Data Science Fellow Interview - Magda Satrazani

Published on

A person posing for a photo.

To give you a more personal insight into work, motivation and challenges of our students we have asked them a few questions as part of the Data Science Fellow Interview series.

In this edition, we speak to Magda Satrazani who has been studying ‘Shapes studies in neutron-rich cerium isotopes’ during her time at the University of Liverpool.

What attracted you to the LIV.DAT CDT? Has it fulfilled your expectations?

The LIV.DAT group offers the possibility of being part of a great network of experts in the field of physical sciences and industry.

The seminars, that were organised frequently, were very enlightening and have contributed significantly in broadening my knowledge in applied physics.  As a PhD student at the University of Liverpool, I found this a unique opportunity to expand my ideas in different analysis techniques ,than the ones I am more familiar with, and to meet some very inspiring people. I also had the chance to interact with other members of the LIV.DAT community and share interesting ideas. Being part of this team has definitely fulfilled my expectations.

Can you explain in a few words what your project was about and what you have achieved?

My research topic concerns the structure and shape of atomic nuclei, particularly with respect to radioactive isotopes that have an excess of neutrons, so-called neutron-rich nuclei. The constituent particles of the atomic nucleus, namely protons and neutrons, combine in different numbers to produce all known isotopes, with about 300 or so being stable and observed all around us. There are however another 3000 unstable isotopes that are known to exists with half-lives ranging from billions of years down to just a few microseconds.

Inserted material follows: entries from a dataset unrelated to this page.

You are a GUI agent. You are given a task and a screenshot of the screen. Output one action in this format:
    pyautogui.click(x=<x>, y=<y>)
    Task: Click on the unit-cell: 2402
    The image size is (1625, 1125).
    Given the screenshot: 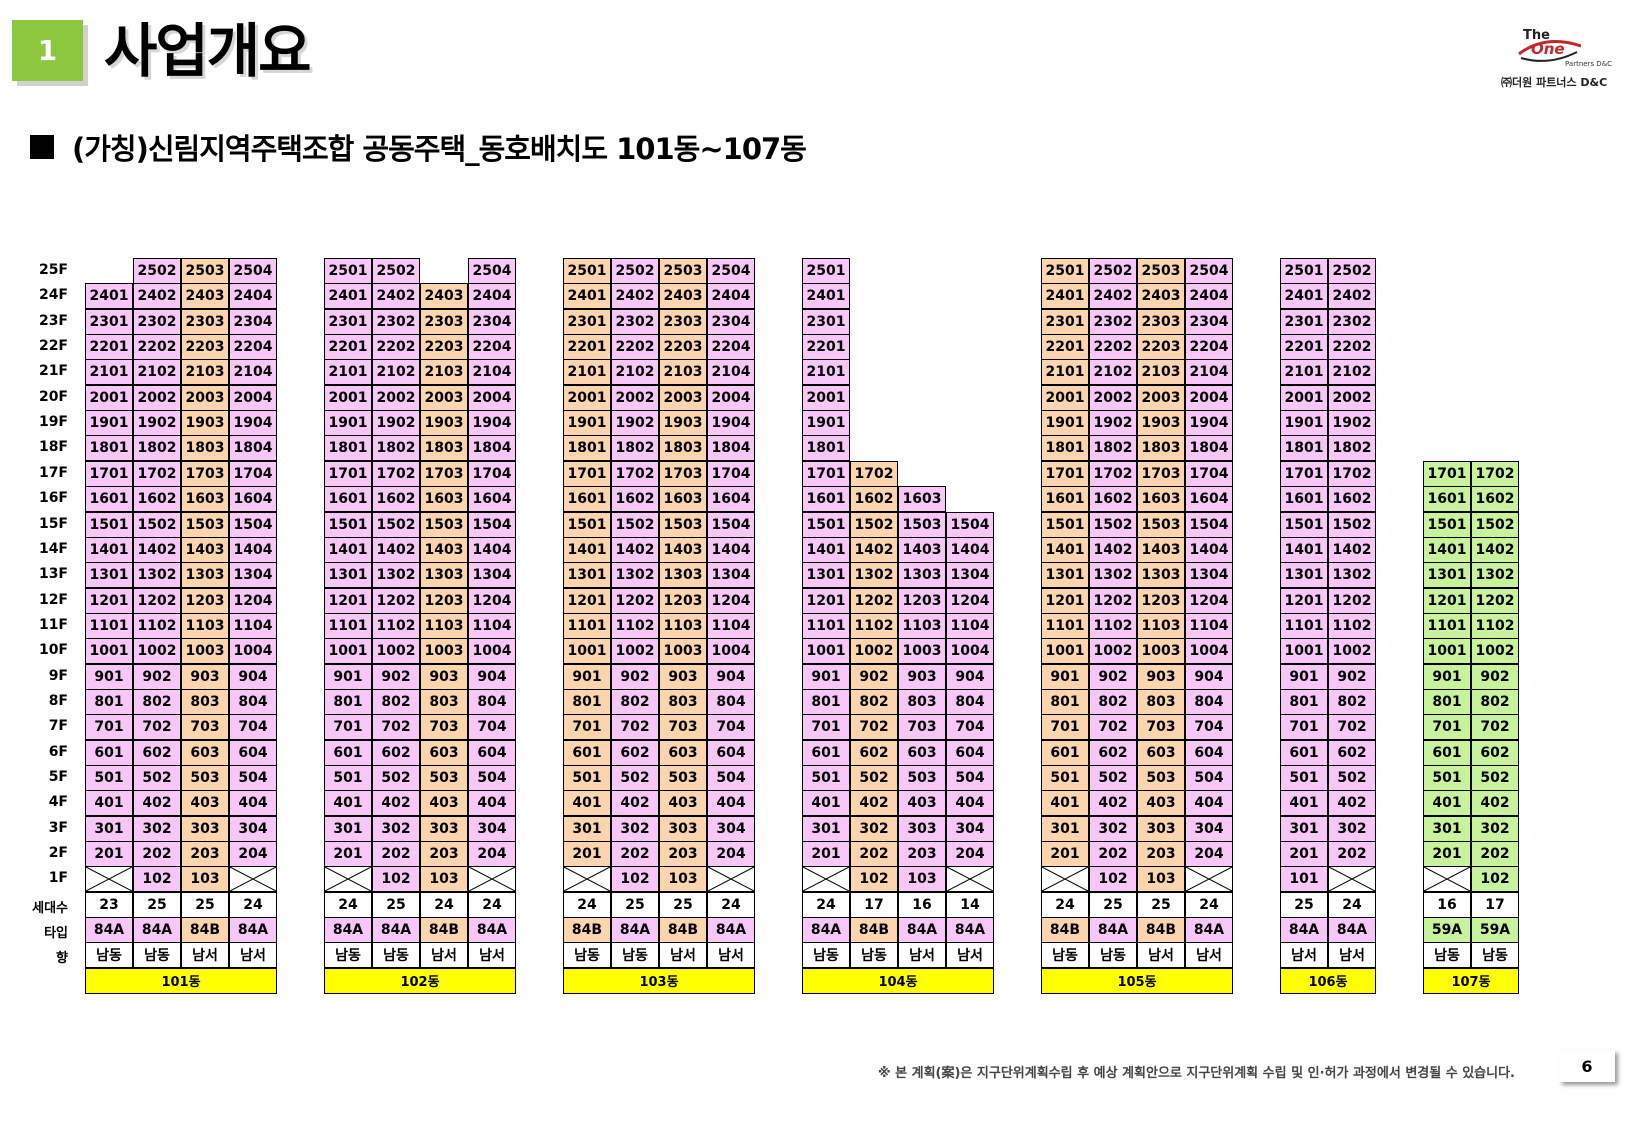 What is the action you would take?
    pyautogui.click(x=396, y=296)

These isotopes undergo a range of different decay modes, most predominately beta-decay, which converts a proton in to a neutron with the emission of an electron, or vice-versa with the emission of a positron, depending on which particle is in excess.

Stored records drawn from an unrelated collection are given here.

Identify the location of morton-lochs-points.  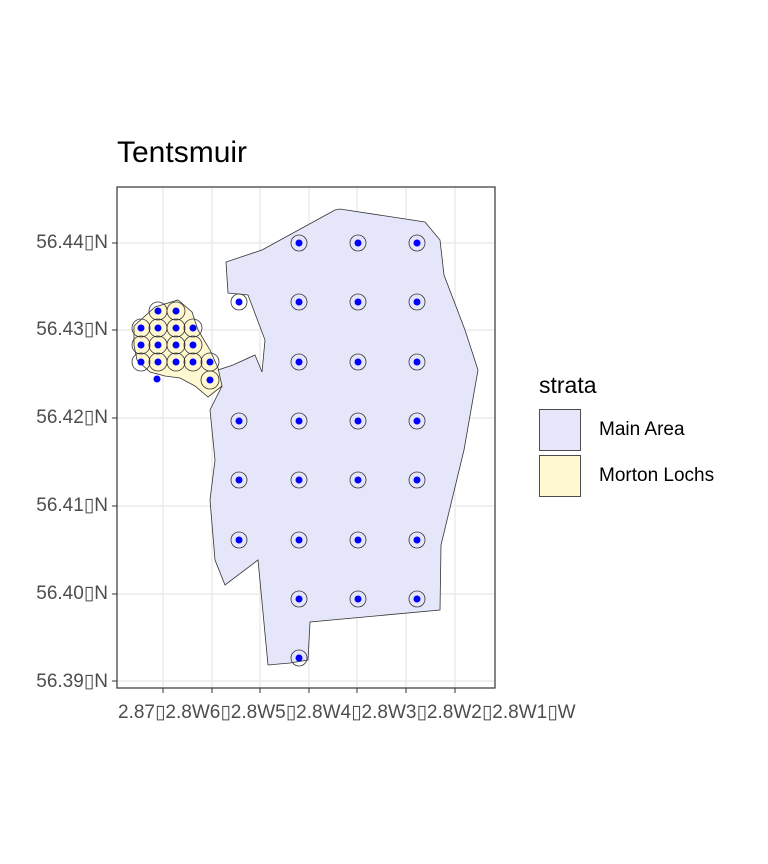
(176, 346).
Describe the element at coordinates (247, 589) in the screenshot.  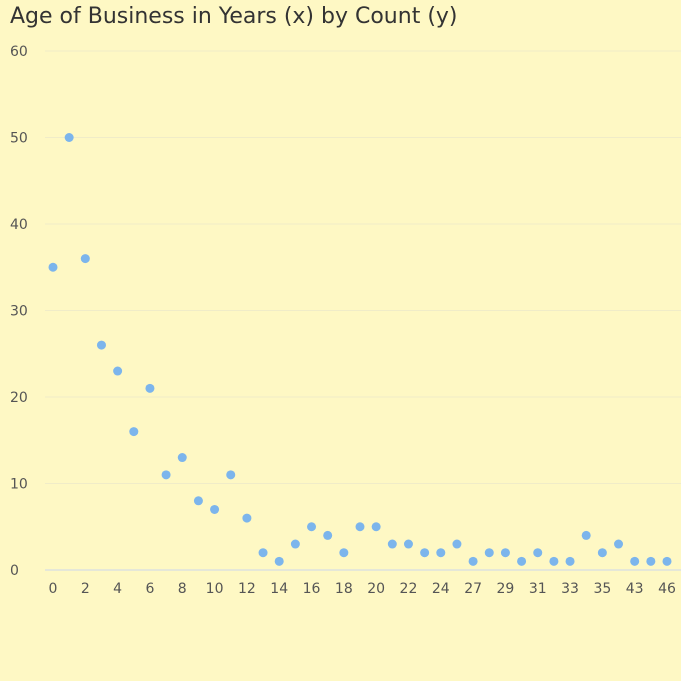
I see `x-tick-label: 12` at that location.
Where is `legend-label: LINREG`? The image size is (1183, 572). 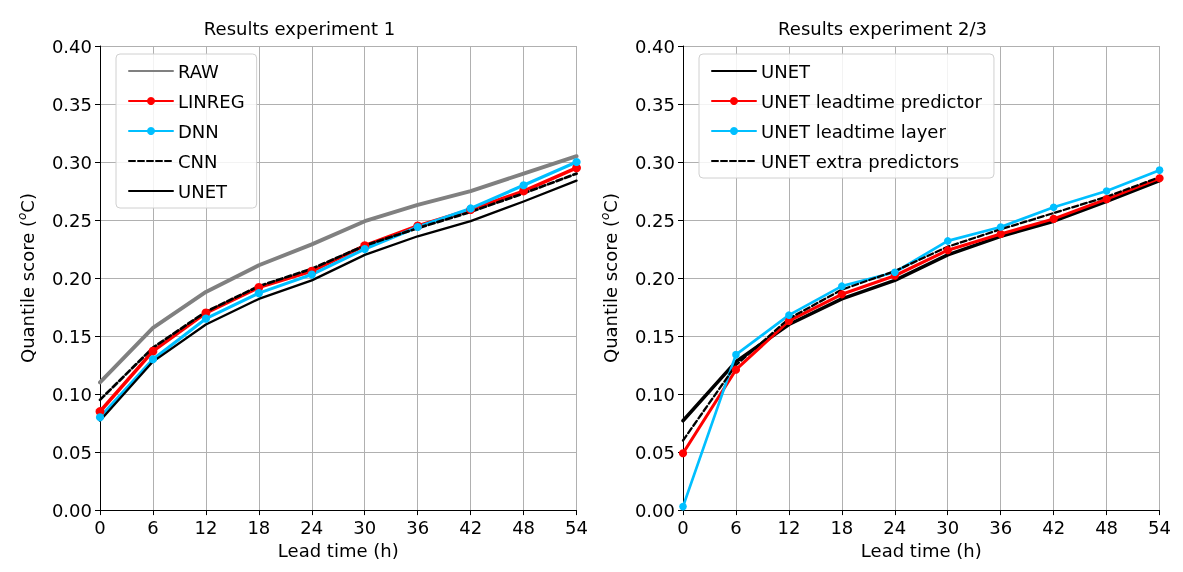
legend-label: LINREG is located at coordinates (212, 101).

In my research, I take advantage of this decay to study the structure of the daughter nucleus, which further decays with the emission of gamma-ray radiation. I am particularly interested in studying the energy and intensity distributions of these gamma-rays as a route to understanding the shape of the nucleus. It has been proposed that nuclei can have exotic deformation modes, not just being spherical or rugby-ball shaped, but even taking the form a pear. I have performed experiments at the TRIUMF Radioactive Ion Beam Facility in Vancouver, Canada to investigate this phenomenon in isotopes of the element cerium.

Currently, I am at the final year of my PhD studies and have managed to acquire some very interesting results on the energies and electromagnetic properties of the gamma-rays being emitted from the isotopes 146,148,150Ce. Especially for the 150Ce isotope, it is the first time that it is proven, though spectroscopy techniques, that its shape is indeed deformed and resembles to that of a pear.

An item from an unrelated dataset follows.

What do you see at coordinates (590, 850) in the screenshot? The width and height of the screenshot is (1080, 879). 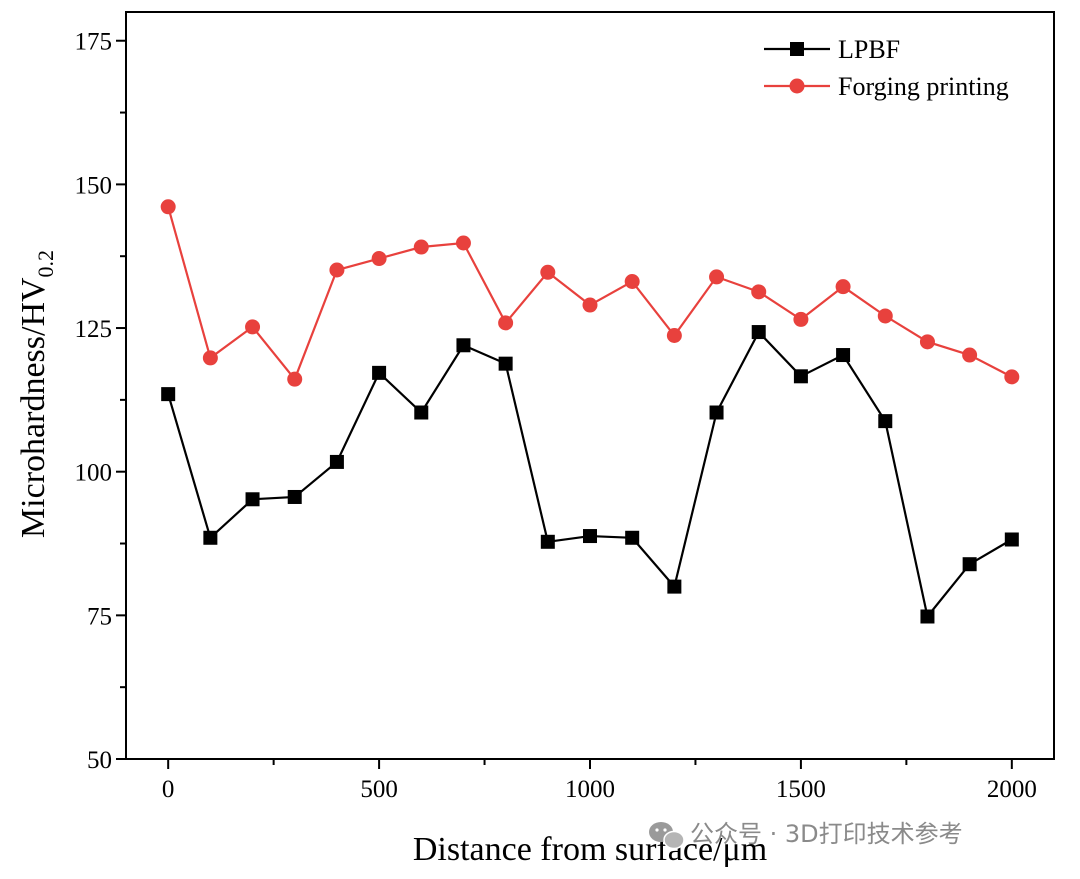 I see `x-axis-title: Distance from surface/μm` at bounding box center [590, 850].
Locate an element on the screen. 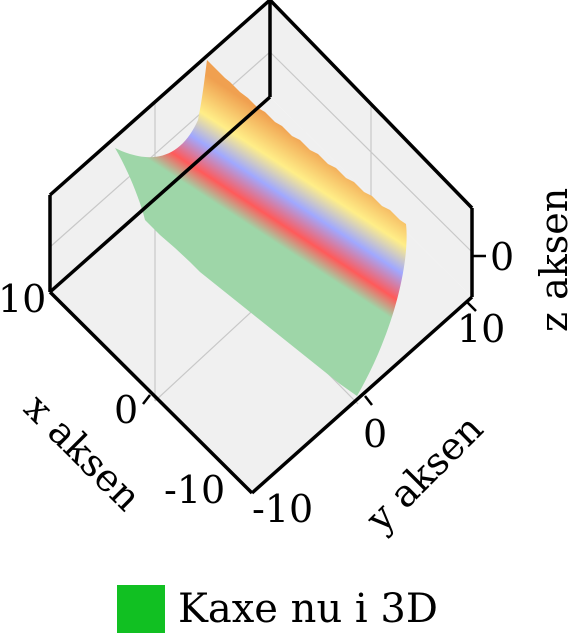  x-tick-label: 10 is located at coordinates (23, 299).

What has the CDT provided you professionally?

Through the CDT I had the chance to be introduced for the first time to the industry world and consider other paths and applications of nuclear physics. It made me consider more options of research and has provided me with a broad network of people, all of them welcoming and happy to answer questions and help.

Can you say something about your next career move?

I am expecting to submit my thesis this spring and I would very much like to stay in the field of research and to do what I love the most. Experimental nuclear physics of course! I have been recently offered a Postdoc position in the Nuclear Spectroscopy and Nuclear Reactions group at KU Leuven in Belgium, and about to start working on a very challenging and interesting project. Can't wait!

What is your favourite memory from your time as part of the CDT?

My favourite memories from my time as part of the CDT are definitely the workshops, mini-conferences and events organised throughout the years. They were a wonderful opportunity to present my work in a wider audience, and during all the social activities we had fun and shared nice moments.